Problem:
I have a dataset in R of several Gb and after some cleaning, I used arrow's parquet file format instead of csv for faster reading/writing and lesser disk size on my ssd.
When I tried to load it back in a fresh instance I found out that the same dataset takes different memory usage, even if the object.size of the data.frame is the same.
Shouldn't the object loaded in memory have the same size regardless of the original format?
What's the explanation for this behavior?
Example code below:
library(dplyr)
df <- nycflights13::flights
data.table::fwrite(df, "df.csv")
arrow::write_parquet(df, "df.parquet")
#Restart R and load df. Do a garbage collection and check memory usage and object.size
df <- data.table::fread("df.csv") %>% as.data.frame()
gc()
object.size(df)
#Restart R and load df. Do a garbage collection and check memory usage and object.size
df <- arrow::read_parquet("df.parquet")
gc()
The difference here is small but not zero. With the dataset I'm working on, the difference in memory allocated is a bigger, almost double.

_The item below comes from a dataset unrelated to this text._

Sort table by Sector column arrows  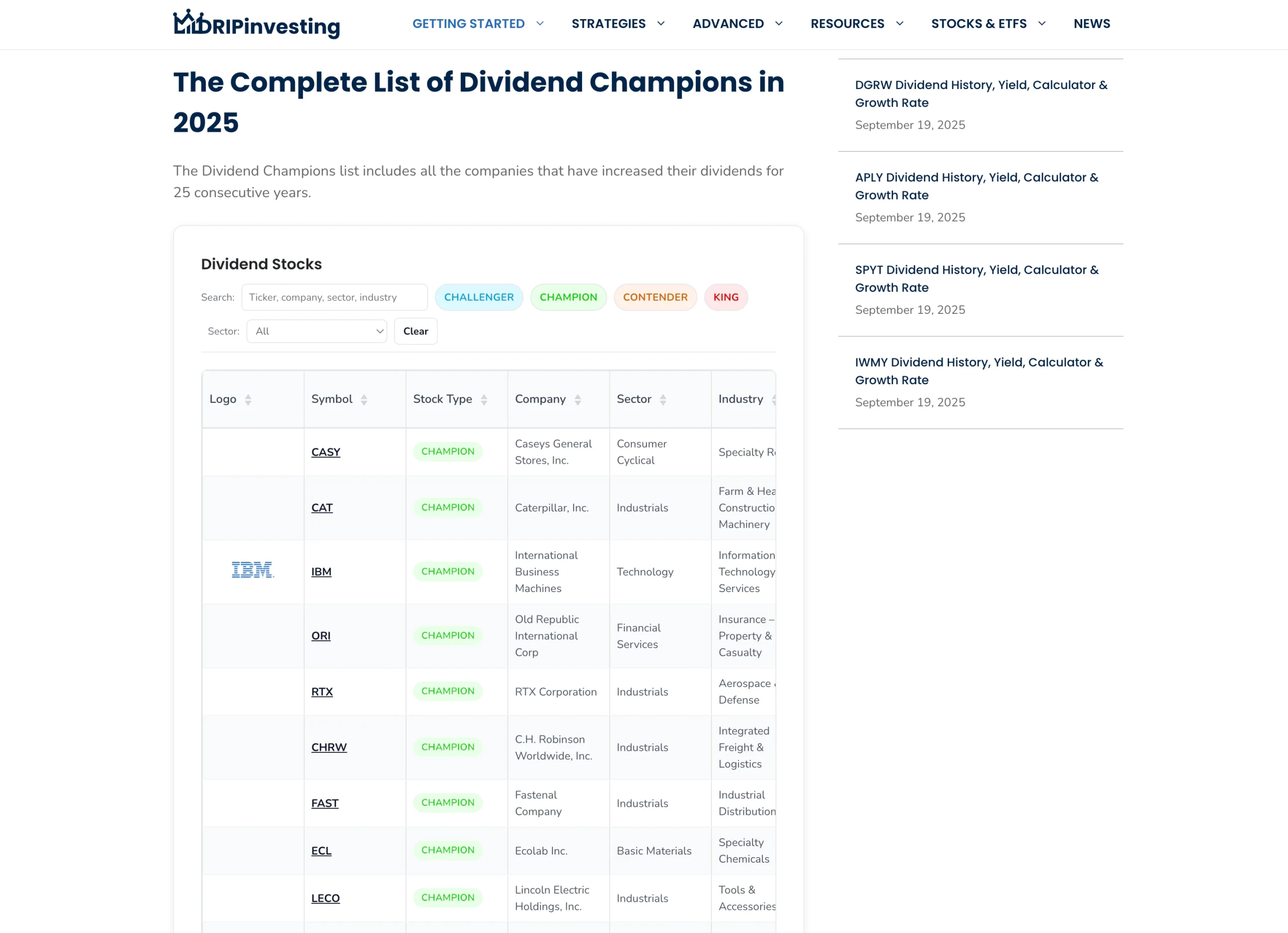tap(663, 400)
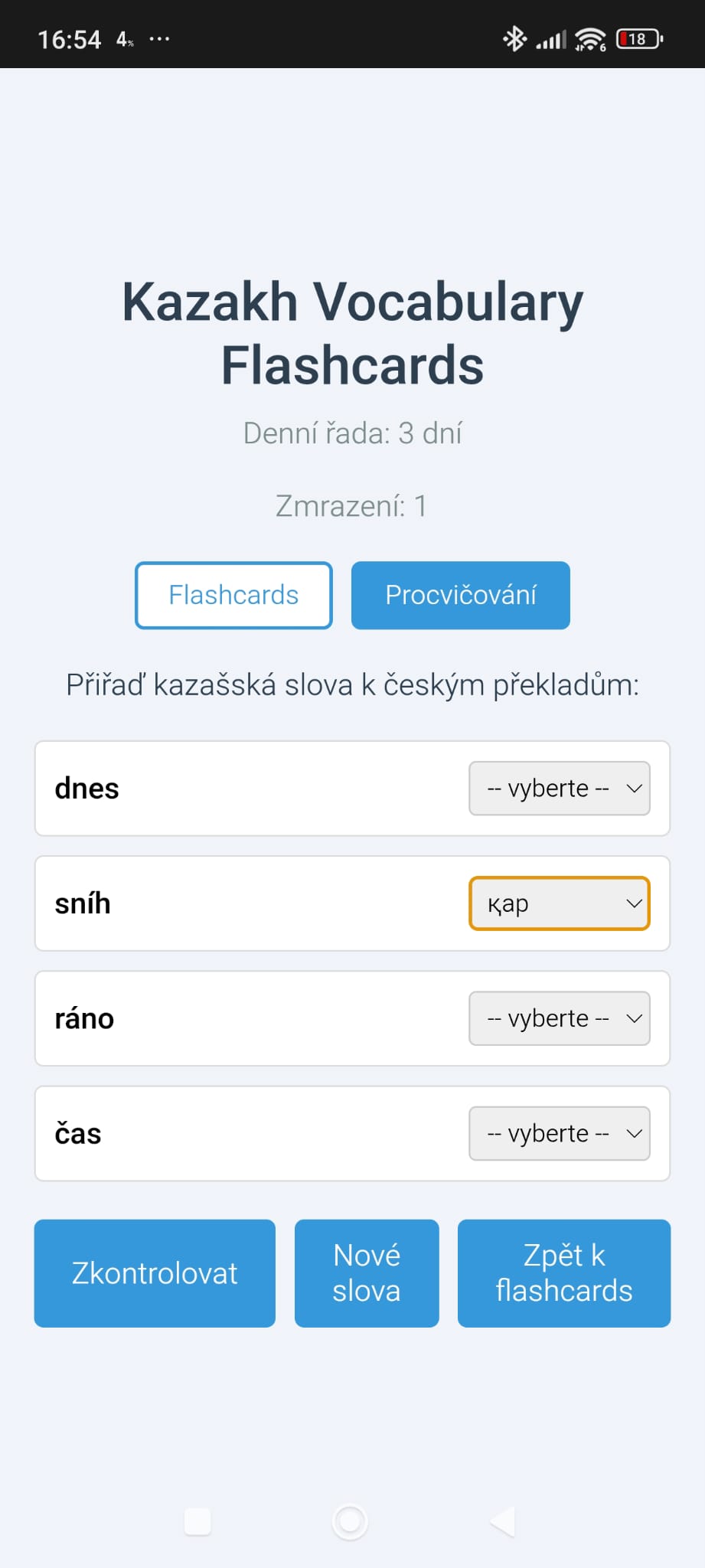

This discrepancy seems to come from comparing apples to pears. data.table
imports tables in a different way than read.csv
and read_csv
(from readr
). First of all it loads the data as a data.table
, meanwhile read_parquet
reads data into a tibble
. fread
further checks for integer columns and store these as integers while read_parquet
stores them as numeric
.
Looking into the objects we see clearly that df
loaded with fread
has several integer columns which are numeric
for the alternative. Lets try converting these and compare the object sizes:
df <- data.table::fread("df.csv")
df2 <- arrow::read_parquet("df.parquet")
df3 <- df2 %>%
mutate(across(names(sapply(df, is.integer))[sapply(df, is.integer)],
.fns = as.integer))
pryr::object_size(df) # 32,567,576 B
pryr::object_size(df2) # 2,700,824 B
pryr::object_size(df3) # 32,570,040 B
If we instead use object.size
these values change and df2
actually turns out to use more storage compared to df
. This indicates pryr
might not be capable of correctly locating the nuances of storage for data.table
.
Further data.table
adds additional effects in the background as it utilizes threads, which might account for the remaining discrepancy.